> [Énoncé de la tâche]
Recopiez fidèlement, dans l'extrait sur l'humour du Hirak, le passage qui s'ouvre sur les mots contenant "Le monde entier l’a" et s'achève sur "un étonnement légitime.".

Boumediene Sid Lakhdar

Enseignant

Hirak: l’humour décapant de la jeunesse algérienne

Le monde entier l’a souligné, la protestation des rues en Algérie est d’un pacifisme remarquable mais, au-delà, c’est l’humour des slogans qui en a été la marque la plus forte. Enfin une arme qui peut combattre tous les despotismes.

Ce qui a surpris le monde entier fut, et reste encore ces dernières semaines, les messages humoristiques sur les banderoles, accompagnés d’une manifestation joyeuse des jeunes protestataires à travers tout le pays.

Au-delà du caractère sympathique que peut provoquer ce choix, naturellement d’un potentiel d’accueil favorable, en toutes circonstances et en tous lieux de la planète, il y a tout de même un étonnement légitime.

L’observateur de ce mouvement sait que le régime politique auquel s’adressent les jeunes algériens n’est assurément pas disposé à être réceptif à l’humour. Il ne l’est à aucun moment, nous devinons qu’il le serait encore moins si sa survie et ses intérêts sont menacés.

Pourtant cela a fonctionné, il a vacillé face à l’appel sarcastique des jeunes effrontés devant lesquels il semble tétanisé. Et que l’armée algérienne soit « désarmée » lorsqu’elle est confrontée à une fronde, c’est bien là le miracle de la situation.

Pourquoi ce phénomène s’est-il produit ? Si certains en sont étonnés, je le suis moins car, il y a trente ans, nous avions proposé la même arme. Ce n’était manifestement pas l’esprit de l’époque, nous y reviendrons.

Commençons par un exposé simple, sans rechercher l’érudition. Je le répète à longueur d’articles, ceux qui essaient d’étaler leur érudition académique sont en décalage avec l’exercice pédagogique d’un article de presse. Basons-nous sur des références que n’importe qui pourrait rechercher par lui-même, sans aucunement proposer une analyse d’un niveau insuffisant. Ce que nous apportons au lecteur est un raisonnement global, avec son cheminement argumentaire qui puisse appréhender la thématique dans sa plus proche vérité possible.

Le rire, une force incarnée de l’Homme

Proposons un point de départ incontournable, celui que tous les lycéens inscrivent sur leur copie, sans hésiter une seule seconde, dès lors qu’ils ont une base minimale de références.

> [Informations]
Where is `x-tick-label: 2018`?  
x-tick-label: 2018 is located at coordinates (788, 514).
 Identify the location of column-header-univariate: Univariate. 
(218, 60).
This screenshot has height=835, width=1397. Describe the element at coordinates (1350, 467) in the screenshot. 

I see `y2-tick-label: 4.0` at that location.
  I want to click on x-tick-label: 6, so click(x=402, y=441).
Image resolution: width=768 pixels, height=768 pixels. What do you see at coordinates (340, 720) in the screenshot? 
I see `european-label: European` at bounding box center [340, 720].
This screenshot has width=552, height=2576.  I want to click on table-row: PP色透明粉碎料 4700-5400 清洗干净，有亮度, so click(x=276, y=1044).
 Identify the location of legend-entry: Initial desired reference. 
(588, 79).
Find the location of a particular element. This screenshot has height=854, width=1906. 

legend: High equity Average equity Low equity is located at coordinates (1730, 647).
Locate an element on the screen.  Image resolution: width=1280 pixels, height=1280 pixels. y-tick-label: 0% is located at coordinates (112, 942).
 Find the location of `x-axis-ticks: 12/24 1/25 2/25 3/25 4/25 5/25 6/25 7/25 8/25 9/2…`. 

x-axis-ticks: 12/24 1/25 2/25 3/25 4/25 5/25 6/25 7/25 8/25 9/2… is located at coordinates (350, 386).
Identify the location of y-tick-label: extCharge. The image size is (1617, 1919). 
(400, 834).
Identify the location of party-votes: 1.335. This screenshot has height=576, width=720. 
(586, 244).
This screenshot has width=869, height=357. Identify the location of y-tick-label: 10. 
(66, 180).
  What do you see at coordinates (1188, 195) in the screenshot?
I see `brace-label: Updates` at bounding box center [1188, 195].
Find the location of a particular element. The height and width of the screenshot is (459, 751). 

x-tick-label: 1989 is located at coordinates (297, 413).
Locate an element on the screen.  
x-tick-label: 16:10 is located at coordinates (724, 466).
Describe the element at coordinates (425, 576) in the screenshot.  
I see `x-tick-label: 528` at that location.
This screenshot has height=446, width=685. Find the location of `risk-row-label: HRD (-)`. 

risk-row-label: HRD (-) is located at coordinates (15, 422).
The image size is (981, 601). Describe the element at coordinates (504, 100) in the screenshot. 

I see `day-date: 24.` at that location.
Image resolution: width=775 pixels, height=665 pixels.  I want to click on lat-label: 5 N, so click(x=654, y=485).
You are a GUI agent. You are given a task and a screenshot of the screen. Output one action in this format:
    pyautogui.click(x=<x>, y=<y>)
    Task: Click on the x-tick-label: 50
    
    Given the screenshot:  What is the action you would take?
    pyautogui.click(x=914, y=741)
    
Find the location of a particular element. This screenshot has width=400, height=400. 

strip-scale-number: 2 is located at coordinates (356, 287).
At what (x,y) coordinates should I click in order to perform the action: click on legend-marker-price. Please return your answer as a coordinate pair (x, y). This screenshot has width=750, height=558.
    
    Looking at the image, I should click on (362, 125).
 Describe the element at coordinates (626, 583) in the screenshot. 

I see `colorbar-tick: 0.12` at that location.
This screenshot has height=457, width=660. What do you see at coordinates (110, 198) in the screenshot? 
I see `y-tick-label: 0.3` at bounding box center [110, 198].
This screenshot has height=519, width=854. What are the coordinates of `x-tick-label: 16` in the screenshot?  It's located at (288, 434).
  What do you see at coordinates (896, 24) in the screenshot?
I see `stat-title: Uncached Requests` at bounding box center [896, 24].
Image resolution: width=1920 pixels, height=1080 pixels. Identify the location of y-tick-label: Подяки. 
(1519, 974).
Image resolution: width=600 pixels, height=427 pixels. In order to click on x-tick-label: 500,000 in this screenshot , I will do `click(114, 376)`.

> [Corrigé de l'exercice]
Le monde entier l’a souligné, la protestation des rues en Algérie est d’un pacifisme remarquable mais, au-delà, c’est l’humour des slogans qui en a été la marque la plus forte. Enfin une arme qui peut combattre tous les despotismes.

Ce qui a surpris le monde entier fut, et reste encore ces dernières semaines, les messages humoristiques sur les banderoles, accompagnés d’une manifestation joyeuse des jeunes protestataires à travers tout le pays.

Au-delà du caractère sympathique que peut provoquer ce choix, naturellement d’un potentiel d’accueil favorable, en toutes circonstances et en tous lieux de la planète, il y a tout de même un étonnement légitime.